Signed rowsSQL integrityMaster-key derivedMetadata tamper checks

Why metadata matters

In a content-addressed file cloud, the database is not just UI state. It defines users, credentials, layout nodes, node files, manifests, chunks, refresh tokens, download tokens, share tokens, and server settings. If that metadata is silently changed, encrypted storage alone is not enough.

Protected row signatures

Cotton writes integrity shadow columns for protected entities through descriptors rather than scattered ad-hoc serialization. Security-sensitive reads can verify that the canonical row data still matches its signature.

  • Users and passkey credentials can be covered.
  • Refresh, download, and share tokens can be covered.
  • Nodes, node files, manifests, manifest chunks, chunks, and server settings can be covered.

Master-key relationship

The signature material is derived from master-key-protected material, so row integrity belongs to the same security boundary as storage encryption and database backup protection.

Bridge rollout

For existing databases, a bridge rollout can sign legacy unsigned rows while warning administrators that the rollout is not finished. Invalid signatures remain integrity failures; unsigned historical rows get a controlled migration path.

What this catches

Row signatures are meant to catch unauthorized or accidental metadata changes at read boundaries: token edits, credential tampering, server setting changes, node/file relationship mutation, or storage reference corruption.

What it does not replace

Database row signing does not replace backups, PostgreSQL access control, least-privilege deployment, storage consistency checks, or a real external security audit. It raises the bar and makes invisible tampering harder to ignore.

Signed surfaces

The proof is in the protected surfaces: users, passkey credentials, refresh/download/share tokens, server settings, nodes, node files, manifests, manifest chunks, and chunks can be signed and verified at security-sensitive read boundaries.
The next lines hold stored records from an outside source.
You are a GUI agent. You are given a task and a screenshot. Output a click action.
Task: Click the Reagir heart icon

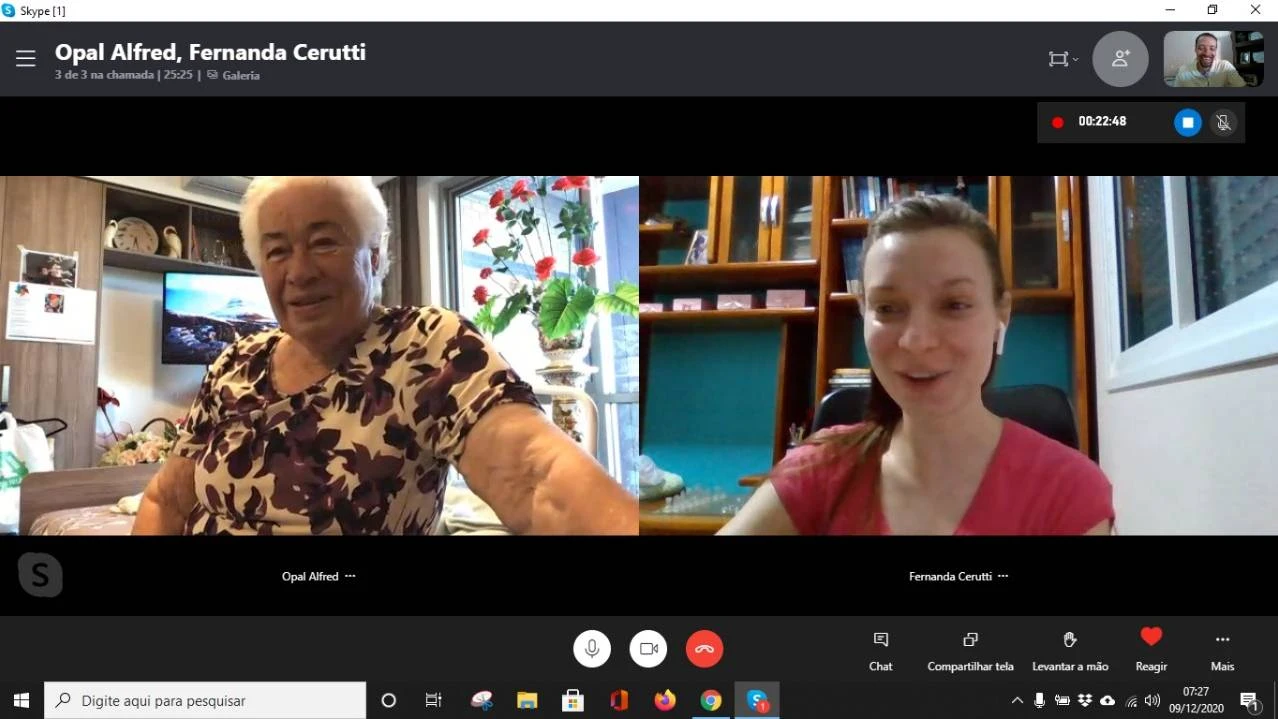point(1151,638)
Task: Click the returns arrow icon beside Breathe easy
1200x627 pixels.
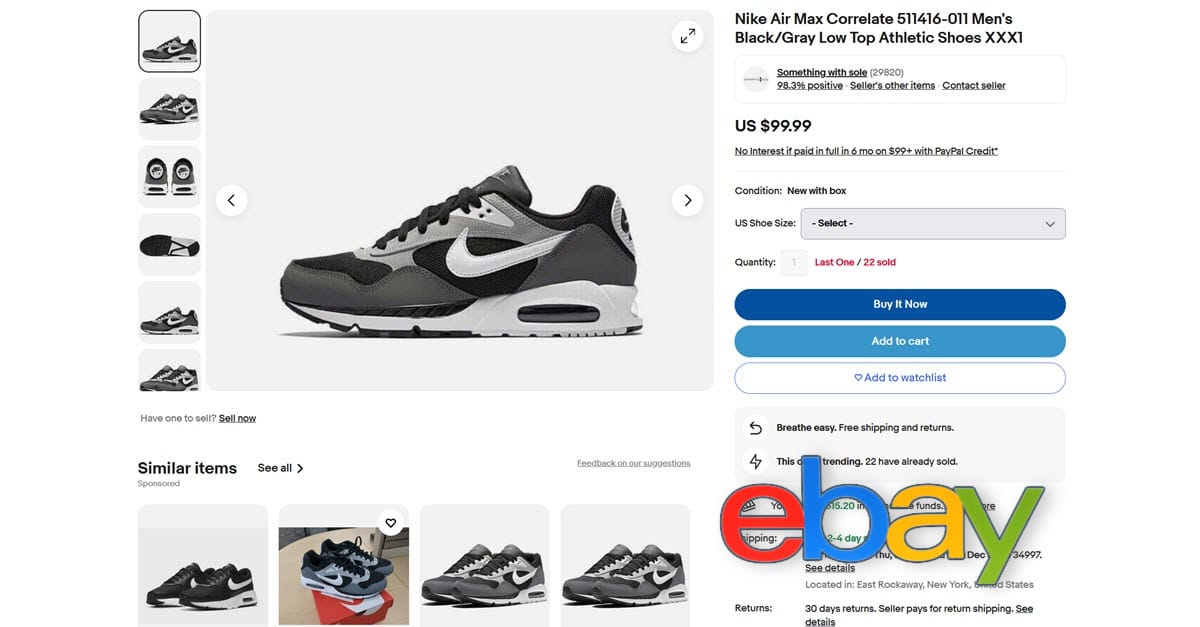Action: (x=756, y=428)
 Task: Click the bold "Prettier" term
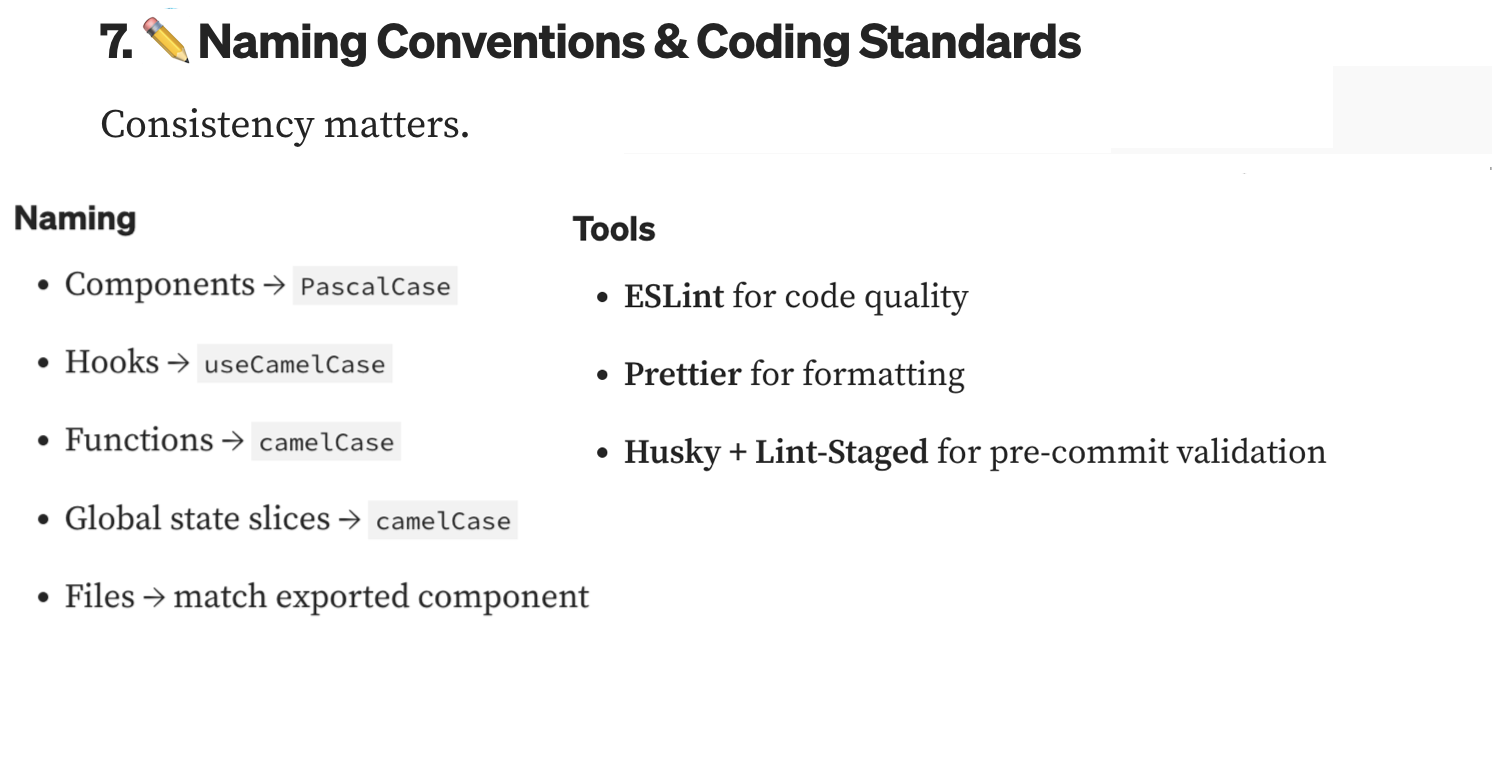[683, 375]
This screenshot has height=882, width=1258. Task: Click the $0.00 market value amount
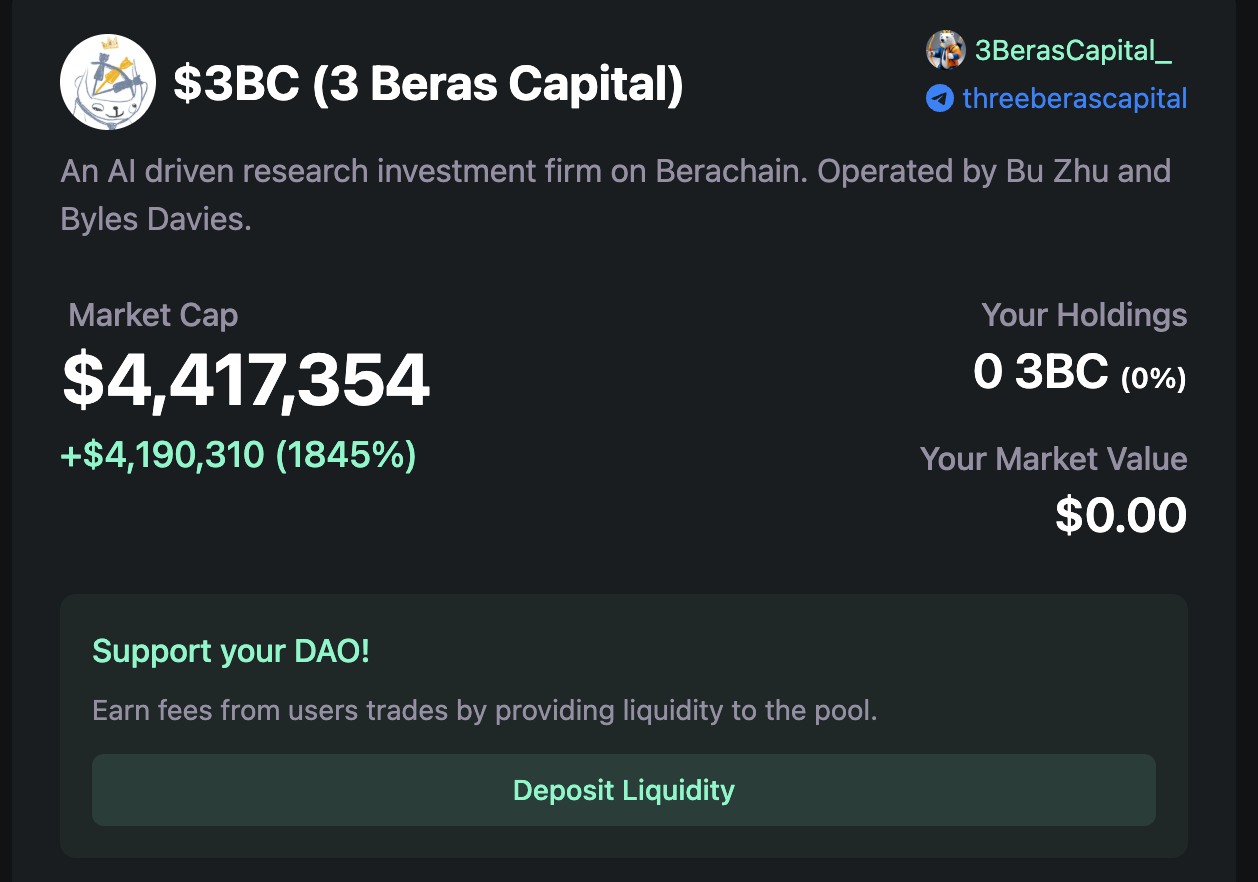(1120, 516)
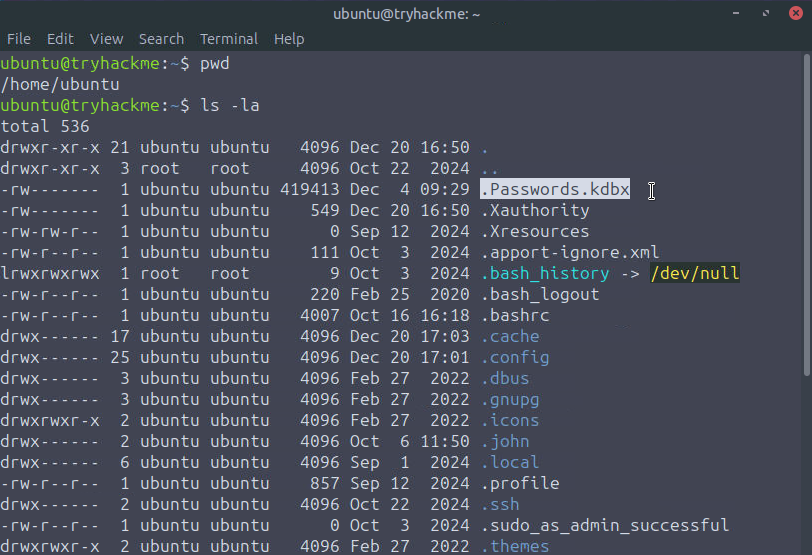812x555 pixels.
Task: Click the .Xauthority filename
Action: tap(535, 211)
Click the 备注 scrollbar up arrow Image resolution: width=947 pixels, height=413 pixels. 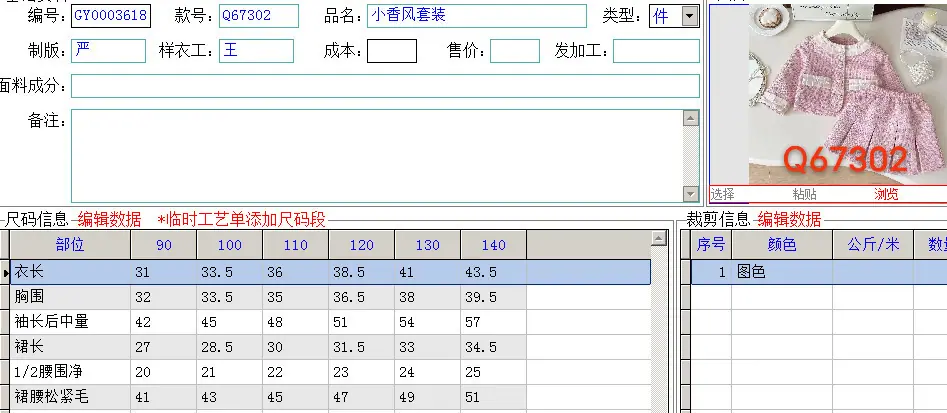coord(691,118)
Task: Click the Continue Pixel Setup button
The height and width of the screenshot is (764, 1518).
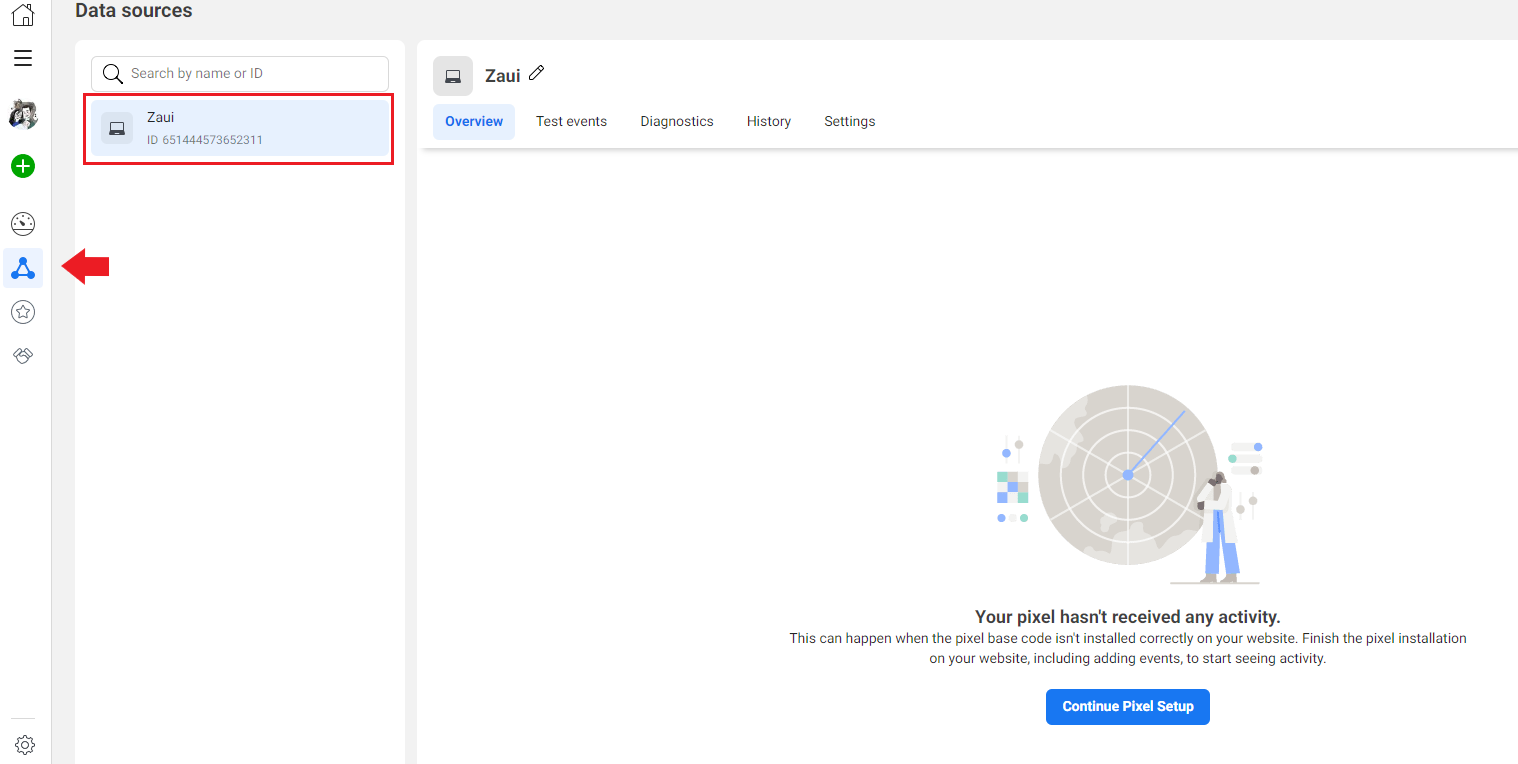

Protect the map, not only bytes

A file cloud cannot protect only blob bytes while leaving the map to those bytes easy to mutate silently. Cotton treats storage metadata as part of the security model.

Integrity is not secrecy

Integrity signatures are detection and hardening, not magic database secrecy. Operators still need sane PostgreSQL permissions, backups, key custody, storage checks, and deployment hardening.

FAQ

Direct answers

Is this the same as database encryption?

No. Database integrity signatures detect tampering in protected rows. They do not by themselves hide every database value from an administrator or replace encrypted storage.

Why is this useful for a file cloud?

Because file ownership, layout, tokens, manifests, chunks, and settings live in metadata. Protecting stored blobs while leaving critical metadata unauthenticated would leave a major gap.

What should an integrity failure mean operationally?

It should be treated as a corruption or tampering signal, not as a row to trust silently. Operators still need backups, key custody, and normal database hardening around that signal.